The Chamber (1996)

Directed by James Foley. Starring Chris O’Donnell, Gene Hackman, Faye Dunaway, Lela Rochon, David Marshall Grant, Robert Prosky, Raymond J. Barry, Bo Jackson, Harve Presnell, Nicholas Pryor, Millie Perkins. [R]

Earnest young lawyer O’Donnell heads south to try and win a reprieve for his grandfather he’s never met, a bigoted Death Row inmate (Hackman) convicted of killing two children with a bomb. Adequately-staged but underwhelming drama based on a John Grisham novel (the fifth adaptation of his work in four years, and the first to flop at the box office) feels designed for dramatic fireworks that simply are not there; the frequent swell of the musical score (especially during a courtroom speech) suggests that the audience is supposed to feel something for the lawyer’s plight and the condemned’s fate, but it never makes a case for why.

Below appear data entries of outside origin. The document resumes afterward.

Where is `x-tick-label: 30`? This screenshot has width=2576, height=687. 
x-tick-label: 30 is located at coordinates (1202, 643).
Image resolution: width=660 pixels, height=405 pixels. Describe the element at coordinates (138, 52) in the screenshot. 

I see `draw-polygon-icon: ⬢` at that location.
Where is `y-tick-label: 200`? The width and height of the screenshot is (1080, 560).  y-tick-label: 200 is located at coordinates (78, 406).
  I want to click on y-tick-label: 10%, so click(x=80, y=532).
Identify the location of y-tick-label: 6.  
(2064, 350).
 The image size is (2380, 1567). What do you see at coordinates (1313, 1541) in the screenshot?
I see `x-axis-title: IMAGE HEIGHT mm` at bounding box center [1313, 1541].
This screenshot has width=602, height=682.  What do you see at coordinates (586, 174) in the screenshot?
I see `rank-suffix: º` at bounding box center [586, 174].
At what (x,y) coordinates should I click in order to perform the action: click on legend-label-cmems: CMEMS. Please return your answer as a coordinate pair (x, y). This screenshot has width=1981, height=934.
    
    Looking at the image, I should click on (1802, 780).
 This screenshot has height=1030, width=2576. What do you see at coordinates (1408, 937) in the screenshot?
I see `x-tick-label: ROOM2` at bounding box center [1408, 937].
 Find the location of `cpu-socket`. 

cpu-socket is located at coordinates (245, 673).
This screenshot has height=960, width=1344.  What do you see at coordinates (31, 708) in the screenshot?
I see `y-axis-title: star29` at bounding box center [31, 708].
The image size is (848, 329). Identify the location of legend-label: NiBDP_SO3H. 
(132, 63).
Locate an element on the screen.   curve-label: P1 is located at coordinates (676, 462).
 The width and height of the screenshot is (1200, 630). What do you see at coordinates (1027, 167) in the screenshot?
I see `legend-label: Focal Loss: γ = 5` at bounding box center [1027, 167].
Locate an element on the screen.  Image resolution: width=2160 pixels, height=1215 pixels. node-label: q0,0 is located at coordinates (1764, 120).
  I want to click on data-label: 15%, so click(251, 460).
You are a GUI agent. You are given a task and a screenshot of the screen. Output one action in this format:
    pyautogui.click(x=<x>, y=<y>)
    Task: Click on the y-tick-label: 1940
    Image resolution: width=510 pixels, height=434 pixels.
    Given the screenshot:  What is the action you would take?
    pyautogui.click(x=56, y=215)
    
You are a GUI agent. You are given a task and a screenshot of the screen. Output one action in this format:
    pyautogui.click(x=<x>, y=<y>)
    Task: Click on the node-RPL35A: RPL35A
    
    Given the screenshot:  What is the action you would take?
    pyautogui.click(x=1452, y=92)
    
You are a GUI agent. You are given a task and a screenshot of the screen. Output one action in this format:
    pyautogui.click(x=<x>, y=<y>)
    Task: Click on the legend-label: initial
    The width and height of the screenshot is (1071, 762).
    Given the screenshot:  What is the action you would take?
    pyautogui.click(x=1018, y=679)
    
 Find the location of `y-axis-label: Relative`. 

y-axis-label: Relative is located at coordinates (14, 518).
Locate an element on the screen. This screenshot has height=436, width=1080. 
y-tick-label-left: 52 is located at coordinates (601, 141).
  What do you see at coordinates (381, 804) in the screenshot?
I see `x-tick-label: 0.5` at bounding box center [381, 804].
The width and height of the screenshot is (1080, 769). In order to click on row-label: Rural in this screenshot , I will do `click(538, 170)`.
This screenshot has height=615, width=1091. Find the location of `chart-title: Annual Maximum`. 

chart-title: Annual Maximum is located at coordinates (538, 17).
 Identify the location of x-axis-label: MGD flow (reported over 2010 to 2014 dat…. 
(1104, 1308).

The turning gears of the plot are rarely credible—the scene where O’Donnell just wanders into a gathering of white supremacists apparently wanting to confront an old partner of Hackman’s is implausible enough to earn jeers—and the emotional connections forged between Hackman and his disaffected family members are unearned, even bewildering. O’Donnell is flat and unconvincing while Hackman strains to give dimension to a rather one-note character (the hatred is believable, the remorse far less so); despite all the implications of Rochon’s character—and her ultimate importance to the story—her role is drastically underwritten and performed.